Nance e Silvio voltaram a ter contato em 2018, quando ele enviou um convite para voltarem a se falar em uma rede social. Ela interpretou esse contato como uma forma de voltar ao passado e resolver a história entre eles, que até então não tinha todas as respostas. Neste período, ela terminou o casamento, se separou do marido, foi até Buíque, a quase 300 km da capital, para conversar pessoalmente com o ex-namorado. Após a retomada do contato entre os dois, a família de Silvio o colocou para fora de casa e Nance o convidou para ir para Olinda, onde Nance morava.
Eles passaram a viver juntos e, quando Nance foi buscar o medicamento antirretroviral de Silvio, a enfermeira disse que fazia oito meses que os medicamentos dele não eram retirados. Em decorrência também da falta de cuidados, Silvio teve uma infecção e precisou ficar internado novamente, dessa vez cuidado por Nance. Com a responsabilidade de cuidado pelo companheiro, mais o trabalho, as duas filhas e uma casa, ficou difícil para Nance garantir que tudo continuasse em ordem.
Após a internação, Nance passou a acompanhar Silvio para a fisioterapia, que era perto do GTP+. Foi quando passou a encontrar Wladimir e Sergio (fundadores da ONG), que a chamavam para visitar a sede. “Fui almoçar algumas vezes e Wladmir disse que gostaria que GTP+ voltasse a ter espaços com mulheres. Ele me convidou a participar do curso de confeitaria e depois disso comecei a pensar sobre retomar meu contato com o movimento social”, explica Nance.

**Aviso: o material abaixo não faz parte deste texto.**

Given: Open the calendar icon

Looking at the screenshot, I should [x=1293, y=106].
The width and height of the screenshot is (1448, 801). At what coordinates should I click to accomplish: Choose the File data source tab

O curso era no mesmo dia da fisioterapia de Silvio. Nance se envolveu com o GTP+ e, quando notou, já estava trabalhando na ONG. Hoje, Nance é coordenadora no GTP+ e lidera os projetos da confeitaria escola e da cozinha solidária. “Foi no GTP+ que eu vi que existia vida após o HIV. Fiz o curso da confeitaria, me desenvolvi e reconheço como vivência no GTP+ foi fundamental para mim”, finaliza ela.
Em 2021, o GTP+ lançou a Diversibike, uma bicicleta adaptada que leva produtos feitos por pessoas vivendo com HIV para serem vendidos ao público em geral. A bicicleta é uma das estratégias de geração de renda implementadas no contexto do projeto Cozinha Solidária, desenvolvido pelo GTP+, e que recebeu recursos do Fundo Solidário do UNAIDS, criado para apoiar atividades de empreendedorismo lideradas por pessoas vivendo com HIV e de populações-chave.